▶ **Passage to read**:
--- START ---
It's a tough situation, and I understand why they're upset. But, "direct to consumer" will eventually be the brave new economy that will shape our IoT industry whether businesses like it or not. So, heed that, or step aside. Let’s break down how the new model works:
1. Why Go Consumer Direct?
It's more profitable. First off, you cut out middlemen. Costly distributors and retailers are made irrelevant and unnecessary when manufacturers control the supply chain from product conceptualization and R&D, to manufacturing, to ecommerce sites and into the hands of our consumers.
Retailers regularly require wholesale discount prices of 70 percent or more, from the final consumer price on products, and those costs are passed on to the consumer. Why would we decrease our margins, hurt our bottom line and be forced to overcharge our consumers by relying on distributors and retailers when it's considerably more profitable to handle logistics in-house?
Builds better relationships. Consumer-direct business gives us an opportunity to establish a relationship with every person who purchases our products. We become more than a faceless corporate entity with shelf space in major retail stores; and that can lead to longer relationships and brand loyalty from people who enjoy our products and what we offer. This relationship isn't possible through a traditional product distribution and retail track.
--- END ---
▶ **Data block**:
--- START ---
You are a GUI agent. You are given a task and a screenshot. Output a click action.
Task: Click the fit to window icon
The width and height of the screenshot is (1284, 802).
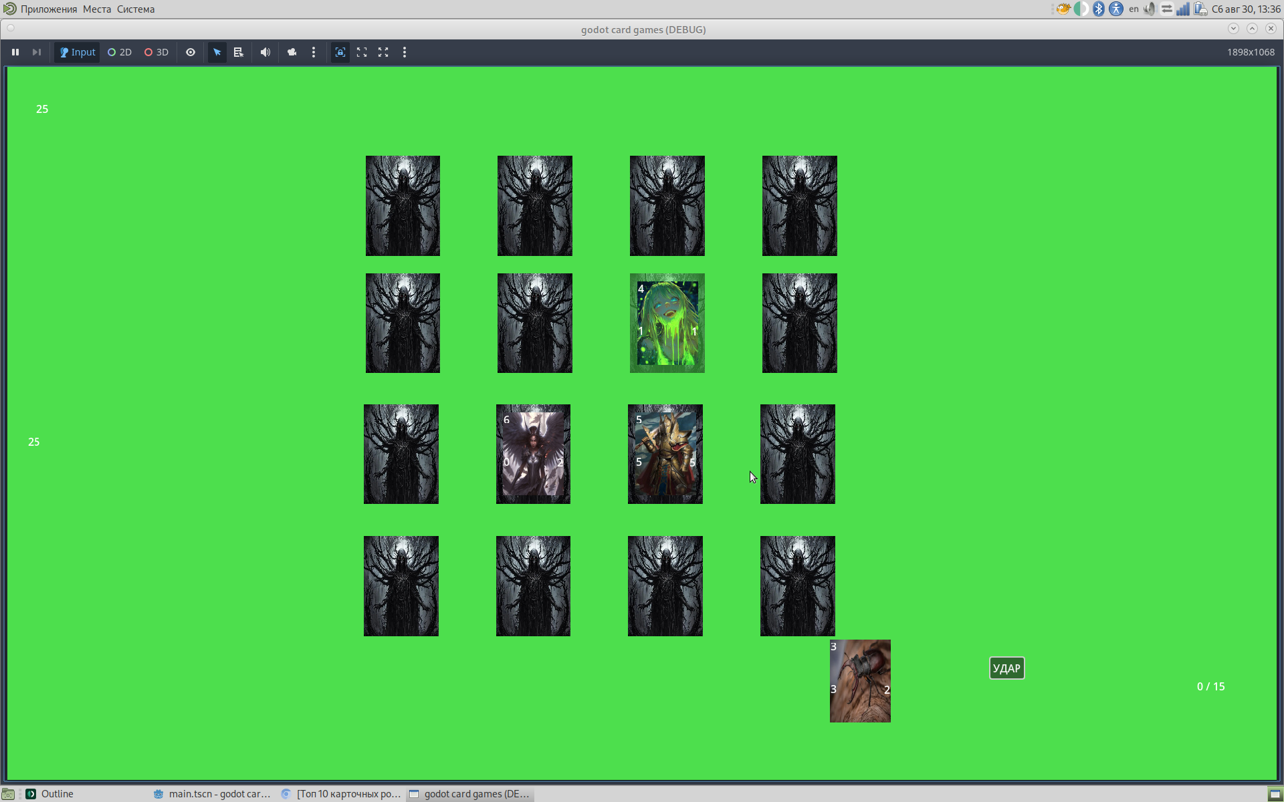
--- END ---
▶ **Stated task A**:
Answer these questions from the passage on direct-to-consumer selling.
(i) What wholesale discount do retailers regularly require on products?
(ii) Which two kinds of middlemen become irrelevant when manufacturers control the supply chain?
(iii) What does consumer-direct business let a company establish with every person who buys its products?
▶ **Stated task B**: Carry the passage on direct-to-consumer selling forward from its final sentence.

▶ **Task result A**:
(i) 70 percent or more off the final consumer price.
(ii) Distributors and retailers.
(iii) A relationship.

▶ **Task result B**:
Facilitates more brand loyalty. Brand loyalty is a priceless commodity when you're taking the crucial business step of building a successful brand. Offering products direct to consumers is a great way to achieve that. When you obtain trust and brand loyalty from a consumer, you're essentially investing in your own company stock.
That consumer loyalty in turn can pay dividends outside of just the monetary benefits: An individual consumer will know you as a trusted source, will refer your company and products to friends and family and consider your company to be an established, legitimate and dependable brand. That translates to staying power, a vital quality to have in a changing marketplace.
2. How can old-school retailers and distributors step up their game?
Connect with end users. Try to understand your consumers in depth, beyond the numbers and statistics. This may require UX personnel, data analytics, surveys, questionnaires and considerable input from consumers, but it's worth it -- I promise.
According to a recent study by IBM, 80 percent of consumers surveyed said they felt that the average company didn't "understand them," or know them as individuals. So, tap into that disconnect and you’ll really have something!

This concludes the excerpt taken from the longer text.